La faccenda aveva pure un legame con la questione della governabilità del Paese, al centro di quest’ultima mia riflessione sui problemi della sinistra d’oggi. Questa questione fu rimossa dalla sconfitta della legge maggioritaria del 1953 sino al 1978 per tutta la sinistra. Risolverla non pareva interesse della sinistra, che infatti fu sempre ferma, più o meno sino a Craxi, nel non cambiare nulla nella Costituzione (poi la sinistra si rifece introducendo pericolose idiozie come la riforma dell’articolo quinto della Costituzione proposta da Bassanini, nella speranza di frenare la Lega: una pessima riforma, che fa delle Regioni dei quasi-stati)[7].

Su ciò, per cercare di capirci un poco di più, mi si consenta un altro passo indietro. Correva l’anno 1969. Io facevo parte della segreteria regionale del PSIUP. Il PSIUP organizzava l’importante convegno nazionale sulle lotte di massa, svoltosi poi a Torino in forma regionale[8] e mi pare a Roma a livello nazionale. Avevamo un Esecutivo Regionale, di cui facevano parte, oltre ai quattro membri della Segreteria regionale (Mario Giovana, Giorgio Gasparini, Franco Ramella e il sottoscritto), i segretari di federazione. Venne a incontrarci il vicesegretario nazionale del PSIUP, Dario Valori. Tra le cose che ci disse ce ne fu una che mi rimase impressa. Fu quando affermò che il movimento operaio italiano, che allora voleva dire la sinistra sia in quanto mondo dei lavoratori che come partiti, aveva “sempre avuto bisogno di governi deboli e movimenti di massa forti”.

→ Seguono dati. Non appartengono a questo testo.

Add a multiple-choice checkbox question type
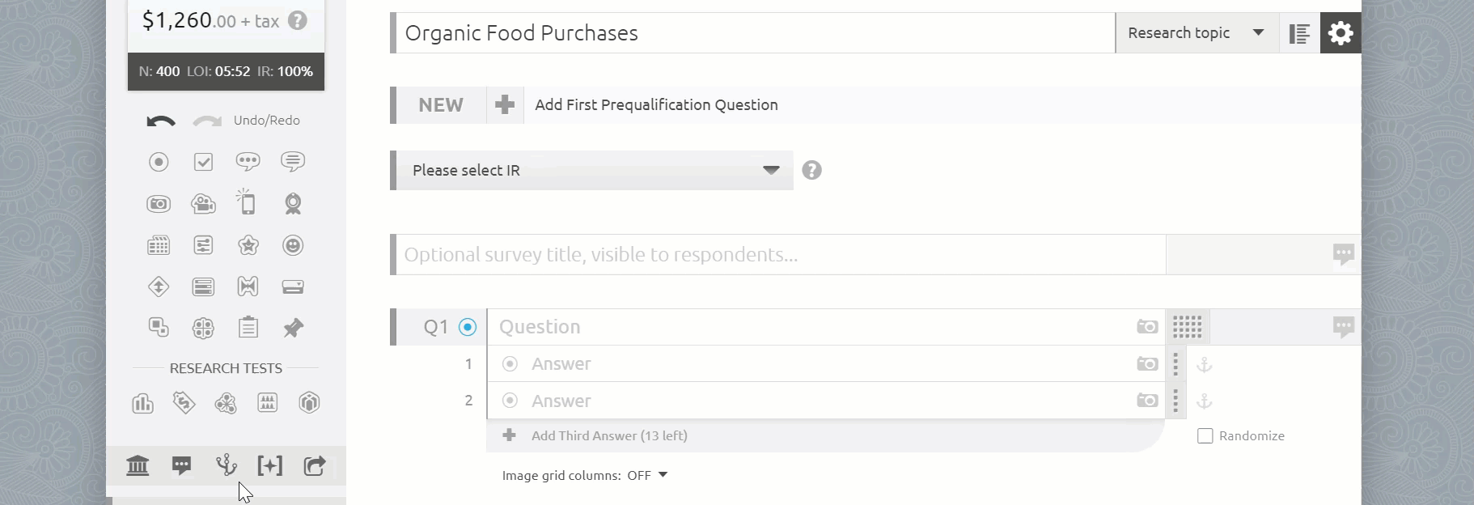 click(203, 162)
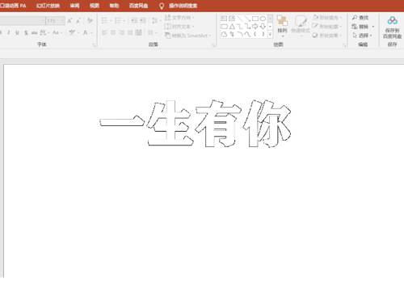Click the 一生有你 text on slide
Image resolution: width=404 pixels, height=304 pixels.
coord(196,124)
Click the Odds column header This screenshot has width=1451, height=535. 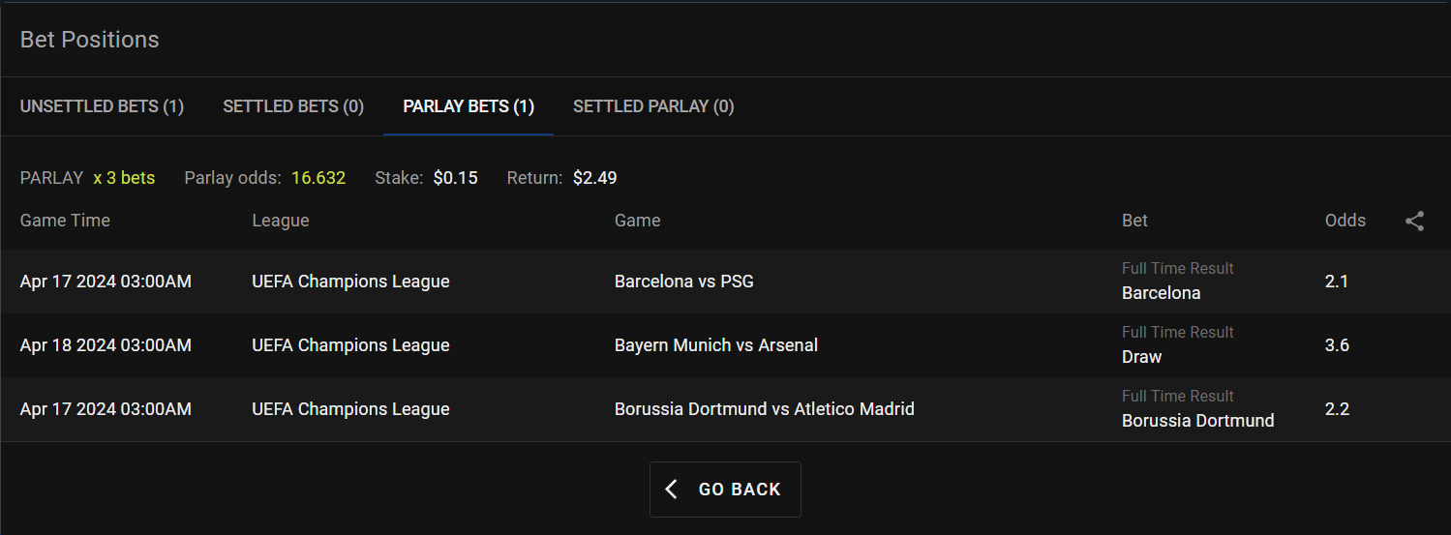click(1345, 221)
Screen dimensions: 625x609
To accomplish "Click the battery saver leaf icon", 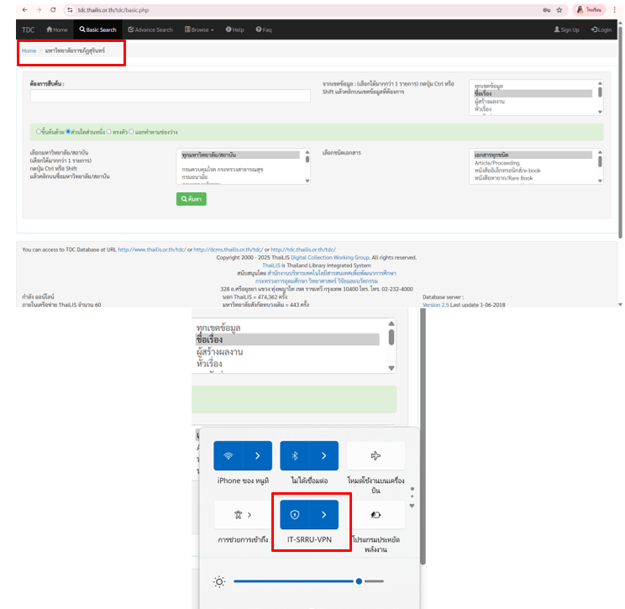I will pos(376,515).
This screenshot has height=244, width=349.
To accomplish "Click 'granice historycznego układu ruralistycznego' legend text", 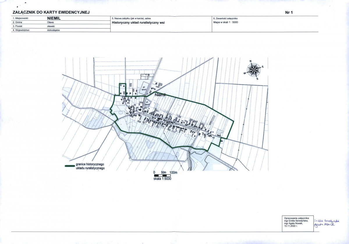I will (x=90, y=166).
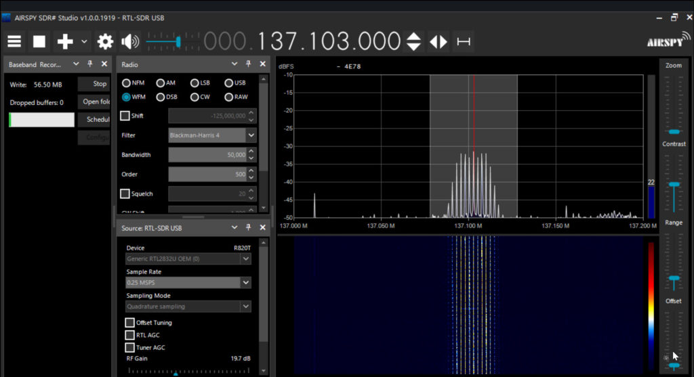This screenshot has width=694, height=377.
Task: Select the NFM demodulation mode
Action: (x=127, y=83)
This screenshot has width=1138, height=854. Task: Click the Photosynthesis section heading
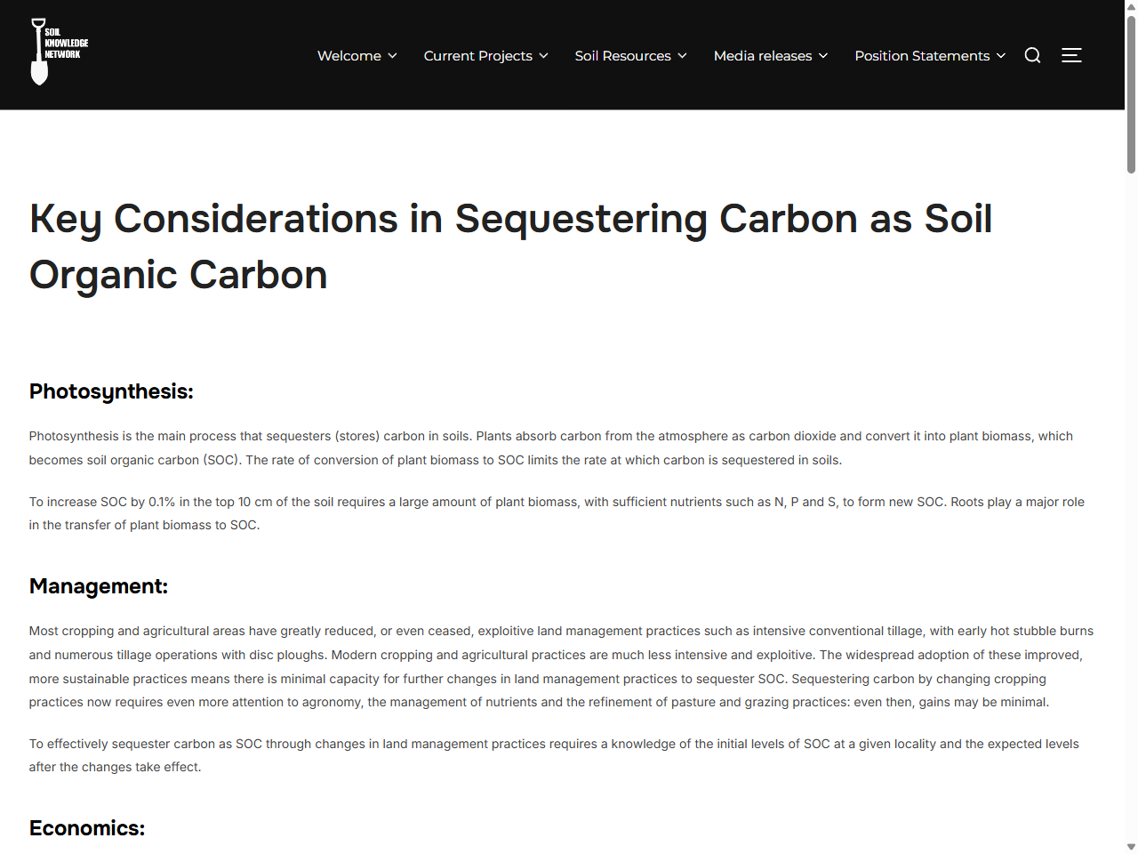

Aveva ragione. I governi deboli debbono stare a sentire gli avversari contigui o cadere. I “contigui” di destra dopo il Sessanta furono fuori gioco. I monarchici ovviamente scomparvero, come assurdi e ridicoli fantasmi (pur annoverando tra loro, in quanto liberale bastiàn cuntràri, in realtà nostalgico dell’Italia liberale prefascista, un grande umorista come Guareschi). I liberali erano sempre stati un movimento elitario, e il nuovo statalismo economico li rese marginali. I neofascisti dopo il luglio 1960 furono sempre più ghettizzati e si ghettizzarono, sia perché sopravvennero il Sessantotto dei contestatori e il Sessantanove operaio, e sia dopo che l’elezione a Presidente della Repubblica di Giuseppe Saragat, nel 1964, portò al massimo splendore il nesso tra Resistenza e Costituzione, che in precedenza non era stato affatto così ovvio e forte come tutti oggi credono, probabilmente nessun gruppo escluso. Perciò il ruolo di dialoganti del PCI – tramite i potenti sindacati, la forte rappresentanza parlamentare e il dialogo quotidiano con socialisti e democristiani pure “avversari” – crebbe sempre di più. Tutto ciò, lo ribadisco – e tramite il punto di contatto decisivo dei socialisti, ribadisco anche questo – ci ha dato il Welfare State di cui godiamo, che fa sì che i miglioramenti di tutto il Paese si potessero e possano toccare con mano. C’è certo quella che è stata chiamata società dei due terzi (anche se il “terzo escluso” non supera il 20%), ma non dimentichiamo che sino a pochi decenni fa i poveri erano più o meno la maggioranza assoluta in Italia, se non proprio nella Valle Padana.

Tuttavia la bella medaglia “Welfare State” aveva un doppio rovescio: il debito pubblico e il trasformismo, corruttivo, che mette sempre a rischio la democrazia. Il debito pubblico è il secondo del mondo (2756 miliardi di euro circa nell’agosto 2022), e si formò così: 1) moltiplicando i centri che spendono senza che si possa loro impedirlo; 2) non frenando, ma dicendo sì a tutte le pressioni corporative; 3) lasciando andare la gente in pensione dopo vent’anni; 4) salvando quasi tutte le aziende decotte se pubbliche o prevalentemente tali; 5) realizzando continui rapporti di connivenza con l’opposizione (allontanando sempre più il sano rapporto tra una maggioranza che governi e una minoranza che la contesti per poterle un giorno succedere); ed esasperando così quel triste, e tristo, rapporto tra gente di potere nelle istituzioni elettive che Robert Michels sin dal 1911, in Sociologia del partito politico nella democrazia moderna, chiamava “amalgama”[9]).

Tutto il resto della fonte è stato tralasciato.